[Pixel coordinate grounding data]
::::::::
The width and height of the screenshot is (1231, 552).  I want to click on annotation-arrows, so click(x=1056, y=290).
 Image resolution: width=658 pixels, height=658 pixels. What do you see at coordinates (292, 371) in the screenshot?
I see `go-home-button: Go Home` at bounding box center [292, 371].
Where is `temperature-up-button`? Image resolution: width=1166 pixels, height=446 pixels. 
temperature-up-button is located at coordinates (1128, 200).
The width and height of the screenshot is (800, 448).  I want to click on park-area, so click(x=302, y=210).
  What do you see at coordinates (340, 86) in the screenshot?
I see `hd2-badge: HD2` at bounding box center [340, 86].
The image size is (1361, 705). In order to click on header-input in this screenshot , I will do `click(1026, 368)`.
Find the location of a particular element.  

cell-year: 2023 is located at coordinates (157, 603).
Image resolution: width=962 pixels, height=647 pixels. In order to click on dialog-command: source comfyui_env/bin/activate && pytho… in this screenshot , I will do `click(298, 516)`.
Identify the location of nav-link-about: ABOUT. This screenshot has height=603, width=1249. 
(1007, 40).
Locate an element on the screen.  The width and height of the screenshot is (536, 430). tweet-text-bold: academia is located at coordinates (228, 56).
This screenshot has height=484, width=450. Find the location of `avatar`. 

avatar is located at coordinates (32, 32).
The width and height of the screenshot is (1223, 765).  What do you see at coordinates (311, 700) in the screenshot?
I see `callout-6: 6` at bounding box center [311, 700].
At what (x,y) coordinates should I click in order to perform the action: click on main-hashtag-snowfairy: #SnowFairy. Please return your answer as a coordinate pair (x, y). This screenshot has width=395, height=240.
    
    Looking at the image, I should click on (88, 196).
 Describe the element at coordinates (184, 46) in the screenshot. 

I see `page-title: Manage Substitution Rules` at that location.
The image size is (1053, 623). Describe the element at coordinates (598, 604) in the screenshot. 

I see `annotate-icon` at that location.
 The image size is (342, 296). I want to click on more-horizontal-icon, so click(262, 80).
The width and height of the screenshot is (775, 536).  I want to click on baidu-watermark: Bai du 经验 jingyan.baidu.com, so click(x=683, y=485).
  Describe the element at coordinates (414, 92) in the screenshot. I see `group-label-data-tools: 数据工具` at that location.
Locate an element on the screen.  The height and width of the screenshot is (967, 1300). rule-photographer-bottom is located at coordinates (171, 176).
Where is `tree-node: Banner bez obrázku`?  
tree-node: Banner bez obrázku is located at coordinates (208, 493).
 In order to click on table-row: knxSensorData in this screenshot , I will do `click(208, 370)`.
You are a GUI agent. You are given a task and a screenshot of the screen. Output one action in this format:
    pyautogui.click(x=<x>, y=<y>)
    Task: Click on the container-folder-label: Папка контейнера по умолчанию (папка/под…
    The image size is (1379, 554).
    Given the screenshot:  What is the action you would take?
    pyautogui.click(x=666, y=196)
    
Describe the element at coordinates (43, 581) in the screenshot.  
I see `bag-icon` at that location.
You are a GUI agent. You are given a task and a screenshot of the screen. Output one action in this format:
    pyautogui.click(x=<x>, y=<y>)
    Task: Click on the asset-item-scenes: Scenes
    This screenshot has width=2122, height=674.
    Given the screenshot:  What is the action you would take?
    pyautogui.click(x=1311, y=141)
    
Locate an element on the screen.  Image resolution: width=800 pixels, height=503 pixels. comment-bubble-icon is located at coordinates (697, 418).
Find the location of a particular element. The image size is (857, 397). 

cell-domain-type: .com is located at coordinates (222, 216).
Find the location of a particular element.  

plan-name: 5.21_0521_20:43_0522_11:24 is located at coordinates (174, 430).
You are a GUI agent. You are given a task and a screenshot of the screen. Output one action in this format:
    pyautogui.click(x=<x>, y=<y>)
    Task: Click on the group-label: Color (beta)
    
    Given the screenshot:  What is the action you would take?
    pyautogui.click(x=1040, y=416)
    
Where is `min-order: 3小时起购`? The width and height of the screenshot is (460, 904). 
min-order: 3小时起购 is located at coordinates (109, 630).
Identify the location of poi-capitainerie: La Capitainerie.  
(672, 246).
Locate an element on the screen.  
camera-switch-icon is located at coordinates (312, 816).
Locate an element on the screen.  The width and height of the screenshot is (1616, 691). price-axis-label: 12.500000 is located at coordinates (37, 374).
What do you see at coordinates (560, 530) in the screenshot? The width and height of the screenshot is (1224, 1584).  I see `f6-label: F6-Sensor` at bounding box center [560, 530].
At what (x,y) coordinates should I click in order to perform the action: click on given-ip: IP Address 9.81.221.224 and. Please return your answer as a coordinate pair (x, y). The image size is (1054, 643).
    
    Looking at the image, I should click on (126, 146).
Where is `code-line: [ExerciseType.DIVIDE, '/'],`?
::::::::
Rewrite all of the material above, replacing "Identify the location of" with "Find the position of" everywhere it occurs and keeping every other part the same.

The width and height of the screenshot is (1231, 552).  I want to click on annotation-arrows, so click(x=1056, y=290).
 Image resolution: width=658 pixels, height=658 pixels. What do you see at coordinates (292, 371) in the screenshot?
I see `go-home-button: Go Home` at bounding box center [292, 371].
Where is `temperature-up-button`? Image resolution: width=1166 pixels, height=446 pixels. 
temperature-up-button is located at coordinates (1128, 200).
The width and height of the screenshot is (800, 448).  I want to click on park-area, so click(x=302, y=210).
  What do you see at coordinates (340, 86) in the screenshot?
I see `hd2-badge: HD2` at bounding box center [340, 86].
The image size is (1361, 705). In order to click on header-input in this screenshot , I will do `click(1026, 368)`.
Find the location of a particular element.  

cell-year: 2023 is located at coordinates (157, 603).
Image resolution: width=962 pixels, height=647 pixels. In order to click on dialog-command: source comfyui_env/bin/activate && pytho… in this screenshot , I will do `click(298, 516)`.
Find the position of nav-link-about: ABOUT. This screenshot has height=603, width=1249. 
(1007, 40).
Locate an element on the screen.  The width and height of the screenshot is (536, 430). tweet-text-bold: academia is located at coordinates (228, 56).
This screenshot has height=484, width=450. Find the location of `avatar`. 

avatar is located at coordinates (32, 32).
The width and height of the screenshot is (1223, 765).  What do you see at coordinates (311, 700) in the screenshot?
I see `callout-6: 6` at bounding box center [311, 700].
At what (x,y) coordinates should I click in order to perform the action: click on main-hashtag-snowfairy: #SnowFairy. Please return your answer as a coordinate pair (x, y). This screenshot has width=395, height=240.
    
    Looking at the image, I should click on (88, 196).
 Describe the element at coordinates (184, 46) in the screenshot. 

I see `page-title: Manage Substitution Rules` at that location.
The image size is (1053, 623). Describe the element at coordinates (598, 604) in the screenshot. 

I see `annotate-icon` at that location.
 The image size is (342, 296). I want to click on more-horizontal-icon, so click(262, 80).
The width and height of the screenshot is (775, 536).  I want to click on baidu-watermark: Bai du 经验 jingyan.baidu.com, so click(x=683, y=485).
  Describe the element at coordinates (414, 92) in the screenshot. I see `group-label-data-tools: 数据工具` at that location.
Locate an element on the screen.  The height and width of the screenshot is (967, 1300). rule-photographer-bottom is located at coordinates (171, 176).
Where is `tree-node: Banner bez obrázku`?  
tree-node: Banner bez obrázku is located at coordinates (208, 493).
 In order to click on table-row: knxSensorData in this screenshot , I will do `click(208, 370)`.
You are a GUI agent. You are given a task and a screenshot of the screen. Output one action in this format:
    pyautogui.click(x=<x>, y=<y>)
    Task: Click on the container-folder-label: Папка контейнера по умолчанию (папка/под…
    The image size is (1379, 554).
    Given the screenshot:  What is the action you would take?
    pyautogui.click(x=666, y=196)
    
Describe the element at coordinates (43, 581) in the screenshot.  
I see `bag-icon` at that location.
You are a GUI agent. You are given a task and a screenshot of the screen. Output one action in this format:
    pyautogui.click(x=<x>, y=<y>)
    Task: Click on the asset-item-scenes: Scenes
    This screenshot has width=2122, height=674.
    Given the screenshot:  What is the action you would take?
    pyautogui.click(x=1311, y=141)
    
Locate an element on the screen.  Image resolution: width=800 pixels, height=503 pixels. comment-bubble-icon is located at coordinates (697, 418).
Find the location of a particular element. The image size is (857, 397). 

cell-domain-type: .com is located at coordinates (222, 216).
Find the location of a particular element.  

plan-name: 5.21_0521_20:43_0522_11:24 is located at coordinates (174, 430).
You are a GUI agent. You are given a task and a screenshot of the screen. Output one action in this format:
    pyautogui.click(x=<x>, y=<y>)
    Task: Click on the group-label: Color (beta)
    
    Given the screenshot:  What is the action you would take?
    pyautogui.click(x=1040, y=416)
    
Where is `min-order: 3小时起购`? The width and height of the screenshot is (460, 904). 
min-order: 3小时起购 is located at coordinates (109, 630).
Find the position of poi-capitainerie: La Capitainerie.  
(672, 246).
Locate an element on the screen.  
camera-switch-icon is located at coordinates (312, 816).
Locate an element on the screen.  The width and height of the screenshot is (1616, 691). price-axis-label: 12.500000 is located at coordinates (37, 374).
What do you see at coordinates (560, 530) in the screenshot? The width and height of the screenshot is (1224, 1584).  I see `f6-label: F6-Sensor` at bounding box center [560, 530].
At what (x,y) coordinates should I click in order to perform the action: click on given-ip: IP Address 9.81.221.224 and. Please return your answer as a coordinate pair (x, y). The image size is (1054, 643).
    
    Looking at the image, I should click on (126, 146).
Where is `code-line: [ExerciseType.DIVIDE, '/'],`?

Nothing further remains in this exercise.